(Stored data)
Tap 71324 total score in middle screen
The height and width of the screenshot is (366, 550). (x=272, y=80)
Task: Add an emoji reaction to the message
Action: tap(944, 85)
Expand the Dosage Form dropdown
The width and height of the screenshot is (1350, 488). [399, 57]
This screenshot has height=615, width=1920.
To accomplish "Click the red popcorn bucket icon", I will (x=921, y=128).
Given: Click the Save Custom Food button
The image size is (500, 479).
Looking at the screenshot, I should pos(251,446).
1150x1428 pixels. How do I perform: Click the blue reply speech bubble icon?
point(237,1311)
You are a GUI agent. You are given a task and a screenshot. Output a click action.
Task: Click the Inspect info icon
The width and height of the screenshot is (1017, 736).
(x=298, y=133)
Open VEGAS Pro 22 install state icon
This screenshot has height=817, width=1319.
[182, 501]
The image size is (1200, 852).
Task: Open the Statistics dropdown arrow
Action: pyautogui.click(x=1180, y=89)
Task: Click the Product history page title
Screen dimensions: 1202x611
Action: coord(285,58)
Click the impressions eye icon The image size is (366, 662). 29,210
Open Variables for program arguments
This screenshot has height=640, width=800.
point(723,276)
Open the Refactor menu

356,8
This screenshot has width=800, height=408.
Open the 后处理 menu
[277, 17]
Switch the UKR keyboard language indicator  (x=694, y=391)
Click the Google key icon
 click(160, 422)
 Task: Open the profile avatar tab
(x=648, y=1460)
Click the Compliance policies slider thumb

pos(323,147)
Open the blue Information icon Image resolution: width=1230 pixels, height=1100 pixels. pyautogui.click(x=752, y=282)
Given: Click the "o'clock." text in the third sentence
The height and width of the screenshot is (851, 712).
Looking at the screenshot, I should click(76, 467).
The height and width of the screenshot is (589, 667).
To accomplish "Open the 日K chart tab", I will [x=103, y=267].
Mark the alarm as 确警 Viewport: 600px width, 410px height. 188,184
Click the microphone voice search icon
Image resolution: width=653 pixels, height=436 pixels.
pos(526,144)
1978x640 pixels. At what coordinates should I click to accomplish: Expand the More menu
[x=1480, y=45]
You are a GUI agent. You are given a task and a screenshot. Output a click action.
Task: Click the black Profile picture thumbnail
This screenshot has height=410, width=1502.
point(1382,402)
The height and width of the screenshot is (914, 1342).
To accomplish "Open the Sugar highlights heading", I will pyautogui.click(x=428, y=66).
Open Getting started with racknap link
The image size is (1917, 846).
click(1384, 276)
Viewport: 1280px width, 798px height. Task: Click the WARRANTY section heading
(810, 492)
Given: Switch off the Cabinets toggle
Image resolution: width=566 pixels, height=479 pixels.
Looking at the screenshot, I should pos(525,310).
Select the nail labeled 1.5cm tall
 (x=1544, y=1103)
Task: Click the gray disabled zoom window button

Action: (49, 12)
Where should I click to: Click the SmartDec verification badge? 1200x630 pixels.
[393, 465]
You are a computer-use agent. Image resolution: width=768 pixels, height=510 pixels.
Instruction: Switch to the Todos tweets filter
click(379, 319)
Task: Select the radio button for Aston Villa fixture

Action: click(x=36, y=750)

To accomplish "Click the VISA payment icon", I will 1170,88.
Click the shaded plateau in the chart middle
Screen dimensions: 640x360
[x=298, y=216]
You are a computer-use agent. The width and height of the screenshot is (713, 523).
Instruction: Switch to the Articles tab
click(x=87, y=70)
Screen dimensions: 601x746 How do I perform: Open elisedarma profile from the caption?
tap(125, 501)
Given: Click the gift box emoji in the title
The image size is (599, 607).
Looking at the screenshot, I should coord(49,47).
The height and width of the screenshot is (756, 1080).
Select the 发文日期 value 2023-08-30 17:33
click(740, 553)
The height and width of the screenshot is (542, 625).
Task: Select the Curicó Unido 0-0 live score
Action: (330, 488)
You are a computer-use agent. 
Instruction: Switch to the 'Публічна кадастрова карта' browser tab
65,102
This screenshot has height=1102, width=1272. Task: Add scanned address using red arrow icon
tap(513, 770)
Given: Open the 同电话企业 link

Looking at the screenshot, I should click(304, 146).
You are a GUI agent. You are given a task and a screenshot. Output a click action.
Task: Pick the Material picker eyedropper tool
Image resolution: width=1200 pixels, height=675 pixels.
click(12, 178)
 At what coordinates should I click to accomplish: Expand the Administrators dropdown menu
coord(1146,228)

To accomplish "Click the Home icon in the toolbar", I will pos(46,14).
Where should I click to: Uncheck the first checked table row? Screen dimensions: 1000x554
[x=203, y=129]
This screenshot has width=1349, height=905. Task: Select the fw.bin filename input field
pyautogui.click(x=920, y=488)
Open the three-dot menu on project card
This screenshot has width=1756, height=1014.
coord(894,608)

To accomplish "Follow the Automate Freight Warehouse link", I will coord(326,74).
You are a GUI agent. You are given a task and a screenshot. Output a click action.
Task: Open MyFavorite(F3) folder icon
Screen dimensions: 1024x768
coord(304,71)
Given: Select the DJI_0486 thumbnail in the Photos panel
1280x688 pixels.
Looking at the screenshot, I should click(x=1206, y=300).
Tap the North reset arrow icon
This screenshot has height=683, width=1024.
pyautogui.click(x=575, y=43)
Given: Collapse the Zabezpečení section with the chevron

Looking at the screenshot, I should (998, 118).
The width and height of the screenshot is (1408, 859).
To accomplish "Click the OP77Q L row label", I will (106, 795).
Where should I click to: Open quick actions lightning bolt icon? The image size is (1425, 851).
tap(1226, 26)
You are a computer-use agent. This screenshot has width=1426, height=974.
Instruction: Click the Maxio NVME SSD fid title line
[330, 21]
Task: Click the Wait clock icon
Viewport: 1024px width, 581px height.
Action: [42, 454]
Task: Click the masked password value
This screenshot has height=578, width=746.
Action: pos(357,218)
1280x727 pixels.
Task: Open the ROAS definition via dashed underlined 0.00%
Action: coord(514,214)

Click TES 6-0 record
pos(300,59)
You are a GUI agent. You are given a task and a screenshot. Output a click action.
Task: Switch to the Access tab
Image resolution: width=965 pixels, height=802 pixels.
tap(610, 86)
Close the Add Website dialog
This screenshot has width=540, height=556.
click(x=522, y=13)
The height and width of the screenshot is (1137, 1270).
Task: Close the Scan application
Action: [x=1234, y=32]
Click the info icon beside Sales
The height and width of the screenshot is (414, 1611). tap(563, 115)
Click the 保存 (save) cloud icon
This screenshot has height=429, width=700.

**What to work on**
Count the lines in the records above that contain the word "computer", and reply with only that number.

**Written response**
4